此外,还提供一种上述稀释剂在制备免疫检测的捕获试剂中的应用、包括上述稀释剂的捕获试剂和检测试剂盒,以及应用上述稀释剂的样品中分析物的测定方法。
一种稀释剂,包括缓冲剂和电导率调节剂,所述稀释剂的工作电导率在33mS/cm以上,所述稀释剂用于处理包括磁珠的试剂。
电导率调节剂为能显著影响溶液电导率的电解质,经本申请发明人研究发现,在免疫检测过程中,将与待测样品中的分析物特异性结合的捕获试剂中的稀释剂的工作电导率设置在33mS/cm以上时,随着稀释剂的工作电导率的增大,检测到的信号值会呈下降趋势,可以提高检测的信噪比,进而提高检测的灵敏度。

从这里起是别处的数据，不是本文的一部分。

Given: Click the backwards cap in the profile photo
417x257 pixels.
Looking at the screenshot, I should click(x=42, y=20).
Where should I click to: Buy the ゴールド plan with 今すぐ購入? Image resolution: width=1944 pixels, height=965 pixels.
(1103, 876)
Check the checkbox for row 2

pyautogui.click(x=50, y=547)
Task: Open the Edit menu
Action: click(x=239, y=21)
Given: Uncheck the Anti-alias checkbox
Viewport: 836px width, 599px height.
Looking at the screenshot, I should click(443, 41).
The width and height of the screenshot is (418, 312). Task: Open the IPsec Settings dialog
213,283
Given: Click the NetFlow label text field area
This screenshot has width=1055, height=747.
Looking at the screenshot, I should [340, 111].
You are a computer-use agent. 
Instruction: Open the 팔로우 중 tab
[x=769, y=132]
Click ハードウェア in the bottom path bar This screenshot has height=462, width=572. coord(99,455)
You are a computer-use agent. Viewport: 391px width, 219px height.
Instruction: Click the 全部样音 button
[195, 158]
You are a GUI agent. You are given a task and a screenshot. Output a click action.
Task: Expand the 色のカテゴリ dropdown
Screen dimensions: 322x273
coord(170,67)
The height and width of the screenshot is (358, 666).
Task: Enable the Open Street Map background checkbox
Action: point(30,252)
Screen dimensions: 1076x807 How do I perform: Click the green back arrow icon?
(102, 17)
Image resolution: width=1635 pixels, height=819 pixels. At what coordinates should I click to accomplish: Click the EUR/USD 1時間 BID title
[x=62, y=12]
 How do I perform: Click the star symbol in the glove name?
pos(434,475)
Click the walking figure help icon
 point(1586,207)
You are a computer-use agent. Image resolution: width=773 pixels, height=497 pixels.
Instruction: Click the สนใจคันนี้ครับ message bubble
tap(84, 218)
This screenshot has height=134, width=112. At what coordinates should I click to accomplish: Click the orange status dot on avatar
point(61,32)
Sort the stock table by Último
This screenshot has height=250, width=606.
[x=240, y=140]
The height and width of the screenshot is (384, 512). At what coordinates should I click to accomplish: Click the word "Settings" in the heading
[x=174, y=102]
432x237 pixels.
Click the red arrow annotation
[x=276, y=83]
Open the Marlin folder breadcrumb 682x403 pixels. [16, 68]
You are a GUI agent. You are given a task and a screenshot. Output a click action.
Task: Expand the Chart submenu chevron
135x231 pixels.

在一实施例中,所述稀释剂的工作电导率在350mS/cm以下;
优选的,所述稀释剂的工作电导率为50mS/cm~320mS/cm。
在一实施例中,所述缓冲剂包括磷酸盐缓冲液、HEPES缓冲液、MOPS缓冲液、Tris-HCl缓冲液和MES缓冲液中的一种或多种。
在一实施例中,所述电导率调节剂包括盐;优选地,所述盐为钠盐、钾盐、铵盐、钙盐、镁盐中的至少一种。
在一实施例中,所述稀释剂还包括表面活性剂和防腐剂中的至少一种。
在一实施例中,所述盐为NaCl,在所述稀释剂中,所述NaCl的工作浓度为1%(m/v)~10%(m/v);
或者,所述盐为KCl,在所述稀释剂中,所述KCl的工作浓度为3%(m/v)~10%(m/v);
或者,所述盐为NH4Cl,在所述稀释剂中,所述NH4Cl的工作浓度为0.88%(m/v)~25%(m/v)。
上述的稀释剂在制备免疫检测的捕获试剂中的应用,所述捕获试剂能够与待测样品中的分析物特异性结合。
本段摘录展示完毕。